#### WHAT YOU HAVE TO DO:
Rewrite the data below with every instance of "Instruction" changed to "Goal", keeping everything else the same.

#### RECORD SET:
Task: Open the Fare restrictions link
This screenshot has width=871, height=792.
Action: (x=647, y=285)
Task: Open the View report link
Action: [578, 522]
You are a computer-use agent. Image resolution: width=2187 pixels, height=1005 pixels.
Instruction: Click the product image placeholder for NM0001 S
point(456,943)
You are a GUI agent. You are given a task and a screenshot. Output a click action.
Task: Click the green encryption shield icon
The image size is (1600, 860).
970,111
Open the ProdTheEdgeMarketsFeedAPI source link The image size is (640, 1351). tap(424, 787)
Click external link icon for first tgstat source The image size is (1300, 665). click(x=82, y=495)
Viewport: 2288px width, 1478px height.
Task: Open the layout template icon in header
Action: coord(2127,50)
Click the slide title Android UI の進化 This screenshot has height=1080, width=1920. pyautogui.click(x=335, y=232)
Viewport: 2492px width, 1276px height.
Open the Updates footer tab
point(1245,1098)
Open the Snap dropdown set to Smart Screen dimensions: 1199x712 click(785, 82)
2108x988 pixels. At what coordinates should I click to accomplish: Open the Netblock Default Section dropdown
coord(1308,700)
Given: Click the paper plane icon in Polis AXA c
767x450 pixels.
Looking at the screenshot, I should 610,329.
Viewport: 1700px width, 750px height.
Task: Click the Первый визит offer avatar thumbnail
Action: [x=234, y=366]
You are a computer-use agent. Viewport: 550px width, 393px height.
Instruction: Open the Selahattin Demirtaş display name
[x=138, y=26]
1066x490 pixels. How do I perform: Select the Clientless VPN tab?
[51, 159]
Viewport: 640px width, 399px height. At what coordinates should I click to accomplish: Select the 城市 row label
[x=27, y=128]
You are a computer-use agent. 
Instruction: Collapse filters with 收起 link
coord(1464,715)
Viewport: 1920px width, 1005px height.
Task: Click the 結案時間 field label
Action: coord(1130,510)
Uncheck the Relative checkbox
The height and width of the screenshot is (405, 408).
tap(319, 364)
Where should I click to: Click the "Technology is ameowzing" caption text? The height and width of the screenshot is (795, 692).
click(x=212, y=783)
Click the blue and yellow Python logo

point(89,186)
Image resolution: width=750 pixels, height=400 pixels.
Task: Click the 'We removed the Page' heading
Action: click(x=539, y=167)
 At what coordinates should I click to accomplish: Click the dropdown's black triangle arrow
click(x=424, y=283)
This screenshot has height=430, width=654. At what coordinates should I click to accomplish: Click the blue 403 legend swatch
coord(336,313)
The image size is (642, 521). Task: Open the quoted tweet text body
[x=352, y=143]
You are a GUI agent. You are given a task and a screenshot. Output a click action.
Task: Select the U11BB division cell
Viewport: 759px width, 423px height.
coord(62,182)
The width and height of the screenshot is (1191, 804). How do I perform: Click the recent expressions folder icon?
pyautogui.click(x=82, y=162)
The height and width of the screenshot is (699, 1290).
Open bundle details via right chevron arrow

#### WRITTEN ANSWER:
Task: Open the Fare restrictions link
This screenshot has width=871, height=792.
Action: (x=647, y=285)
Task: Open the View report link
Action: [578, 522]
You are a computer-use agent. Image resolution: width=2187 pixels, height=1005 pixels.
Goal: Click the product image placeholder for NM0001 S
point(456,943)
You are a GUI agent. You are given a task and a screenshot. Output a click action.
Task: Click the green encryption shield icon
The image size is (1600, 860).
970,111
Open the ProdTheEdgeMarketsFeedAPI source link The image size is (640, 1351). tap(424, 787)
Click external link icon for first tgstat source The image size is (1300, 665). click(x=82, y=495)
Viewport: 2288px width, 1478px height.
Task: Open the layout template icon in header
Action: coord(2127,50)
Click the slide title Android UI の進化 This screenshot has height=1080, width=1920. pyautogui.click(x=335, y=232)
Viewport: 2492px width, 1276px height.
Open the Updates footer tab
point(1245,1098)
Open the Snap dropdown set to Smart Screen dimensions: 1199x712 click(785, 82)
2108x988 pixels. At what coordinates should I click to accomplish: Open the Netblock Default Section dropdown
coord(1308,700)
Given: Click the paper plane icon in Polis AXA c
767x450 pixels.
Looking at the screenshot, I should 610,329.
Viewport: 1700px width, 750px height.
Task: Click the Первый визит offer avatar thumbnail
Action: [x=234, y=366]
You are a computer-use agent. Viewport: 550px width, 393px height.
Goal: Open the Selahattin Demirtaş display name
[x=138, y=26]
1066x490 pixels. How do I perform: Select the Clientless VPN tab?
[51, 159]
Viewport: 640px width, 399px height. At what coordinates should I click to accomplish: Select the 城市 row label
[x=27, y=128]
You are a computer-use agent. 
Goal: Collapse filters with 收起 link
coord(1464,715)
Viewport: 1920px width, 1005px height.
Task: Click the 結案時間 field label
Action: coord(1130,510)
Uncheck the Relative checkbox
The height and width of the screenshot is (405, 408).
tap(319, 364)
Where should I click to: Click the "Technology is ameowzing" caption text? The height and width of the screenshot is (795, 692).
click(x=212, y=783)
Click the blue and yellow Python logo

point(89,186)
Image resolution: width=750 pixels, height=400 pixels.
Task: Click the 'We removed the Page' heading
Action: click(x=539, y=167)
 At what coordinates should I click to accomplish: Click the dropdown's black triangle arrow
click(x=424, y=283)
This screenshot has height=430, width=654. At what coordinates should I click to accomplish: Click the blue 403 legend swatch
coord(336,313)
The image size is (642, 521). Task: Open the quoted tweet text body
[x=352, y=143]
You are a GUI agent. You are given a task and a screenshot. Output a click action.
Task: Select the U11BB division cell
Viewport: 759px width, 423px height.
coord(62,182)
The width and height of the screenshot is (1191, 804). How do I perform: Click the recent expressions folder icon?
pyautogui.click(x=82, y=162)
The height and width of the screenshot is (699, 1290).
Open bundle details via right chevron arrow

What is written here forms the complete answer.